This article is meant as an introduction into LLMs, diffusion models, their underlying architectures and their implications for video classification as a whole.

First, let me make my stance on this project feasibility and solution explicitly clear from the start, so there is no confusion:

On the topic of video classification for our project, I believe that using LLM/Diffusion-based systems to do zero-shot/few-shot video classification for our desired tags is unfeasible.

That said, I belive it is completely solvable using a supervised, fine-tuned custom model, which might be LLM/Diffusion-based.

Introduction - glossary and “what it mean”?
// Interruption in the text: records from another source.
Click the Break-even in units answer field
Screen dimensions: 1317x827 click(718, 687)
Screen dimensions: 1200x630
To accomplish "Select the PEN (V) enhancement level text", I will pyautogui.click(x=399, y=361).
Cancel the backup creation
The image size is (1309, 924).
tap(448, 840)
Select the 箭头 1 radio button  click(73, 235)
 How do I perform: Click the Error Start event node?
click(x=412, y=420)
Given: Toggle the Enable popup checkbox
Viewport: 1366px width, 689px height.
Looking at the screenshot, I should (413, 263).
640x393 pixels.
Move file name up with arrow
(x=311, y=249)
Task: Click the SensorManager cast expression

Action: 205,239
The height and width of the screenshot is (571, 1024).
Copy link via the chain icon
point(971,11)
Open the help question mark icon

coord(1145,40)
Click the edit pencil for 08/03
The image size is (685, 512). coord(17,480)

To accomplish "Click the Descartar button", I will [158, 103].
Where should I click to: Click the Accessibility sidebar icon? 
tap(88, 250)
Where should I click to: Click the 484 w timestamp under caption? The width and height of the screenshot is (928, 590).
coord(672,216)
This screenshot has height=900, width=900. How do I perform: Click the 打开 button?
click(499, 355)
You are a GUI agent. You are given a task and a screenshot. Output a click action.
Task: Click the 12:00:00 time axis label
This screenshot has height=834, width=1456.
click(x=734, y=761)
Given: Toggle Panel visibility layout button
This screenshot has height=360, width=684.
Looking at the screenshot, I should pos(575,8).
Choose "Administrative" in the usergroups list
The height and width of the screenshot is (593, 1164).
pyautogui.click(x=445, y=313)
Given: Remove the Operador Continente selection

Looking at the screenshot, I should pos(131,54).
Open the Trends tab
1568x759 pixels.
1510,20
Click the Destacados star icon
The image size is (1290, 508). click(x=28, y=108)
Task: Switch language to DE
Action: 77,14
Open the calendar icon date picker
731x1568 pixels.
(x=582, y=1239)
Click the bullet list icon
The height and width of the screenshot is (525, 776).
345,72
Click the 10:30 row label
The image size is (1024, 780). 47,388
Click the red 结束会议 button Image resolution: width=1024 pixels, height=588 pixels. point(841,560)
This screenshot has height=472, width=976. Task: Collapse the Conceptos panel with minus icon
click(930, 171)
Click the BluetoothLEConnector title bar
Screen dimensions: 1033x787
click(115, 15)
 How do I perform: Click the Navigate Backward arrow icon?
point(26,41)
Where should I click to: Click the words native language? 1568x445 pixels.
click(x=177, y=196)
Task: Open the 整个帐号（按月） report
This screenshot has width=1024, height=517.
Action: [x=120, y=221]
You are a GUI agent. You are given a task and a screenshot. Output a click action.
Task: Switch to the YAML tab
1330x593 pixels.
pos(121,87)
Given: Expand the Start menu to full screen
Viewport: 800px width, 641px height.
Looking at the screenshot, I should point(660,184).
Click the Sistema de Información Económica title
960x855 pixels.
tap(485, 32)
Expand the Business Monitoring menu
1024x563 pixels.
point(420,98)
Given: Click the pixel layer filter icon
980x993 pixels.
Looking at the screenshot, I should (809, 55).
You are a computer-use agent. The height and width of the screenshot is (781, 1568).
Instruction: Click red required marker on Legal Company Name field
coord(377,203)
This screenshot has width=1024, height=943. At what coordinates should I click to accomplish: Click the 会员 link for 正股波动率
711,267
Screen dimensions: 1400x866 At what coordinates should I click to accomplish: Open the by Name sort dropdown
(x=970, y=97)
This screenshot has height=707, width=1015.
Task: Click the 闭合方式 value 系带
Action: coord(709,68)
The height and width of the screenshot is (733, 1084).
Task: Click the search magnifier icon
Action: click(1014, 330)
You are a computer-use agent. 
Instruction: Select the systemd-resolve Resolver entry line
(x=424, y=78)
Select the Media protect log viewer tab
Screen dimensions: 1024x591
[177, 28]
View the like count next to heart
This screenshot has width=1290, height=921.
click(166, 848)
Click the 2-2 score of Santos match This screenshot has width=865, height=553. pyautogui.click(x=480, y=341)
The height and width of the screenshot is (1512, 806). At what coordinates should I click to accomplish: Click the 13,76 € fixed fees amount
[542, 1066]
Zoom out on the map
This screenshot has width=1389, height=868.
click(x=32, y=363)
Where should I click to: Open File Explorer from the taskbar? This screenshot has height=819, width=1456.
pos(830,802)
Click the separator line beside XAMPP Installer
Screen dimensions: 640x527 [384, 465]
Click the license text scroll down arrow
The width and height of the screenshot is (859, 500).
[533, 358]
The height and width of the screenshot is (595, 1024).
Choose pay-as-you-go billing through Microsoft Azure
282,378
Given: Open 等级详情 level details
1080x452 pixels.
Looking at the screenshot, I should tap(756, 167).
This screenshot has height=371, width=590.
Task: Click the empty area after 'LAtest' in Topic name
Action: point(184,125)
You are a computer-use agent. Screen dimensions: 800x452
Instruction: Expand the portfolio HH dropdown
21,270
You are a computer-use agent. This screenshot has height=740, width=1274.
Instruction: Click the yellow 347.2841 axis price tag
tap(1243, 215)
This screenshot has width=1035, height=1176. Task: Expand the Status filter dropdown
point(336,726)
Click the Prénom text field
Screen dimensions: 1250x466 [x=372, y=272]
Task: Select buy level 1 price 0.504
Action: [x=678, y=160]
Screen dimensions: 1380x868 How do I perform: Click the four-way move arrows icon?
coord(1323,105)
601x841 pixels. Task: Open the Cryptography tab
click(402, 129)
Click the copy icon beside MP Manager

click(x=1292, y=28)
In this section, I’ll quickly review all the typical AI lingo that we’ll might stumble upon both in this document, but also in general. A complete overview of all glossary can be found in this page:

Glossary

Supervised, unsupervised, few-shot, zero-shot, n-shot

These terms are often thrown around to distinguish between model types, but they actually refer to different types of different concepts!

Supervised, unsupervised and self-supervised are different methods of training an AI model, while zero-shot, few-shot and many-shot (or n-shot), can either refer to different inference methods or refer to different capabilities the model

To make things more confusing, many models today is trained both supervised and self-supervised and some models can do many different shot types.

Training types

Supervised, self-supervised and unsupervised learning/training distinguishes if the dataset used is labelled, if a labelled is created automatically or if the data contains no labels.